● **Task to complete**
Down to the last line, restate the records below word for word, dropping every image.

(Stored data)
==============================

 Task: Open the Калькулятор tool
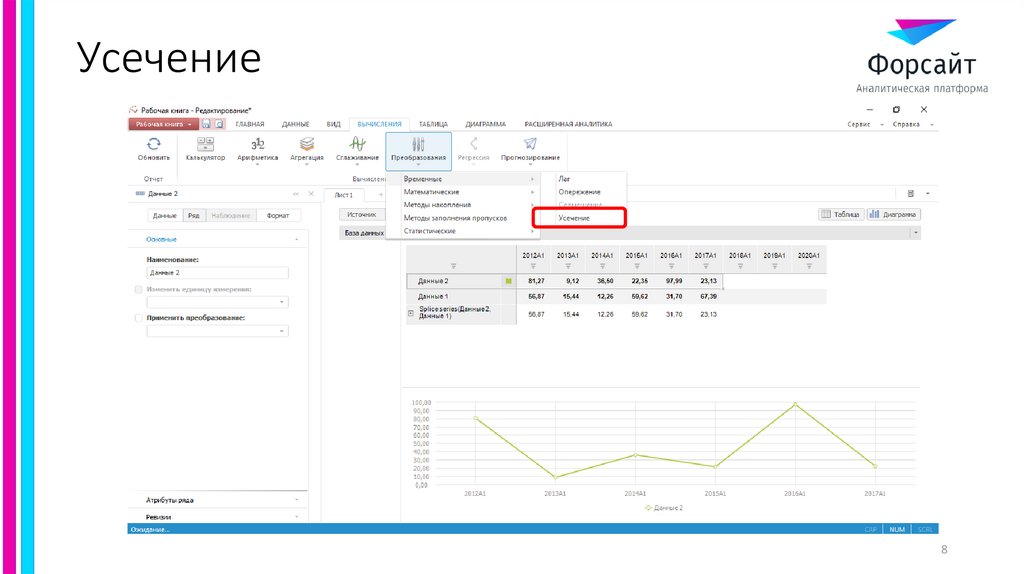point(205,145)
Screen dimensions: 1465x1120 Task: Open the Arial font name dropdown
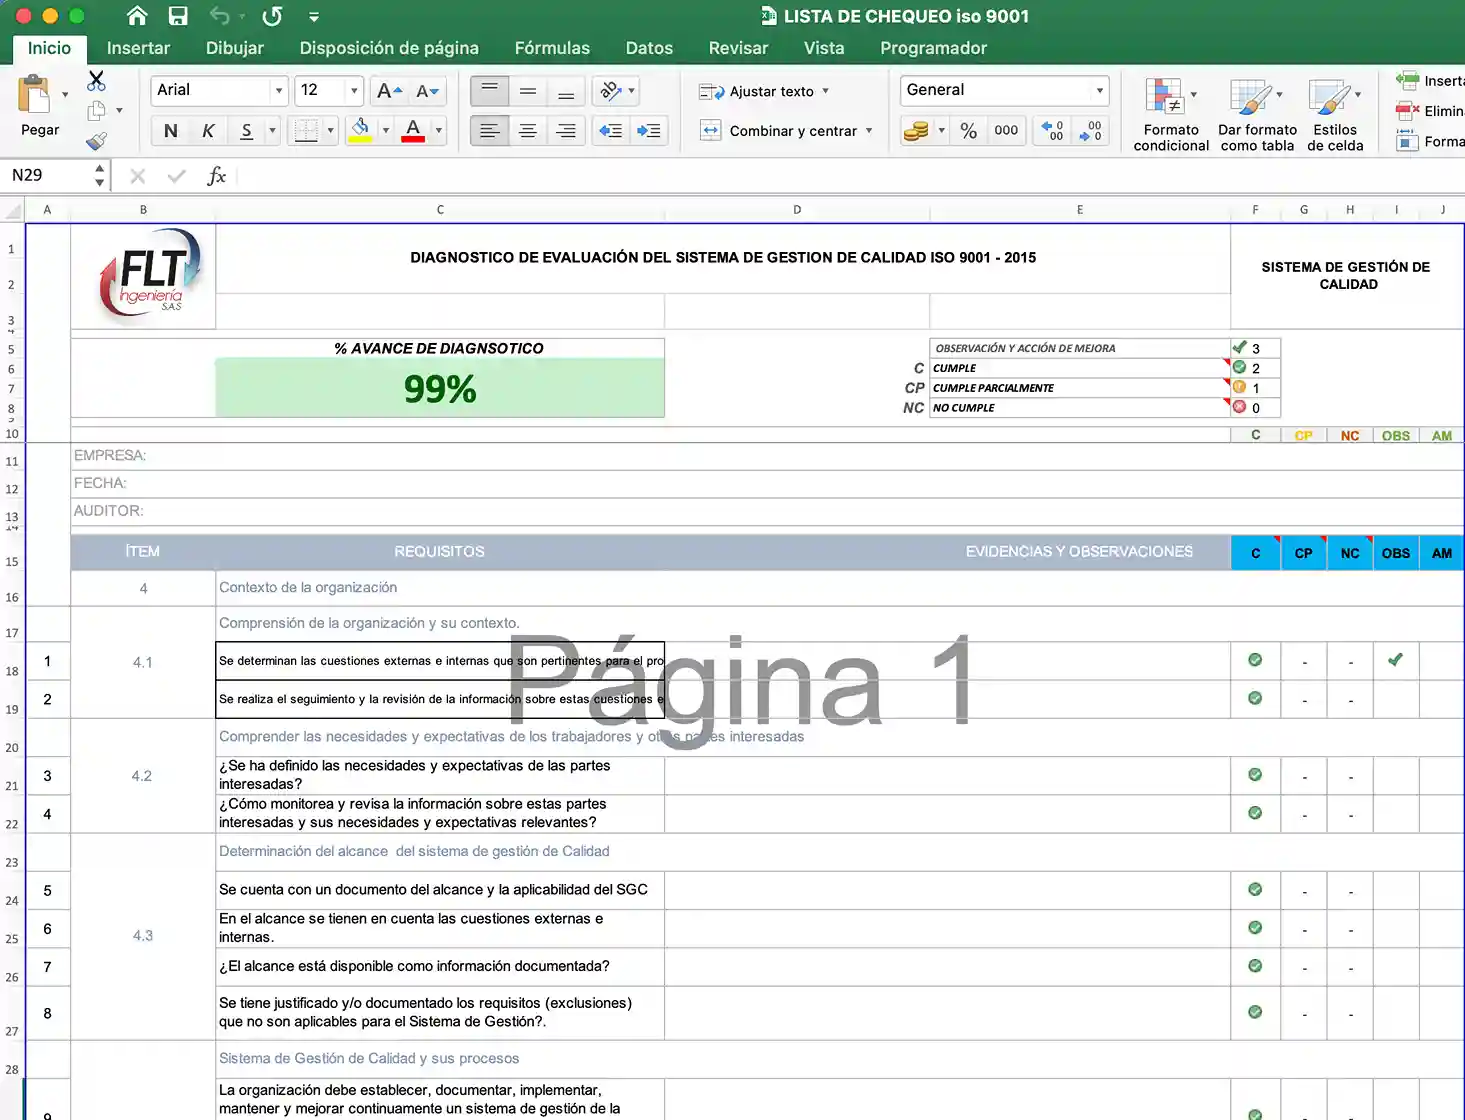point(279,91)
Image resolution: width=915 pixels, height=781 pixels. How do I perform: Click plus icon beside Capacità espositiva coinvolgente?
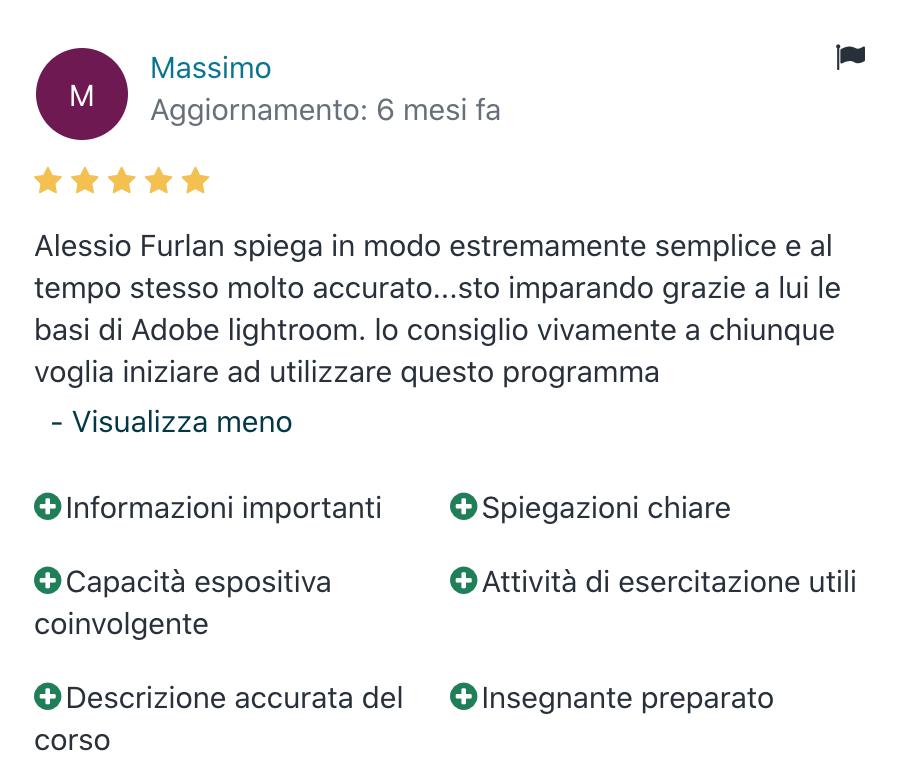click(48, 580)
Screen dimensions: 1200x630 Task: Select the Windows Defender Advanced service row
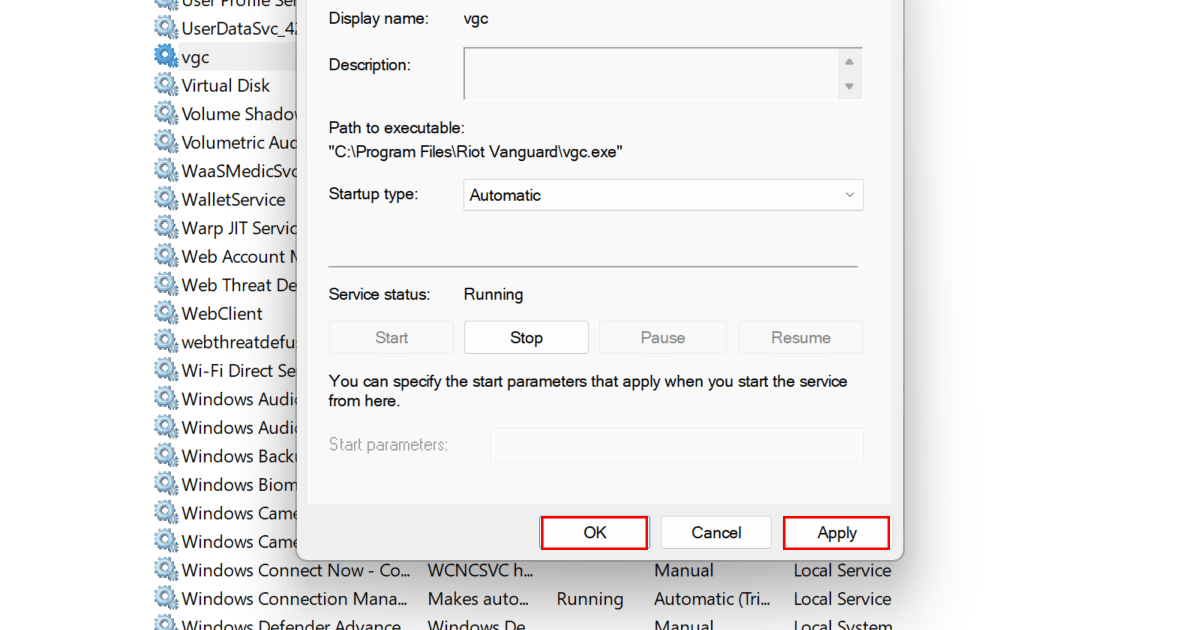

==============================

● **Response box**
 Task: Open the Калькулятор tool
point(205,145)
Screen dimensions: 1465x1120 Task: Open the Arial font name dropdown
point(279,91)
Image resolution: width=915 pixels, height=781 pixels. How do I perform: Click plus icon beside Capacità espositiva coinvolgente?
click(48, 580)
Screen dimensions: 1200x630 Task: Select the Windows Defender Advanced service row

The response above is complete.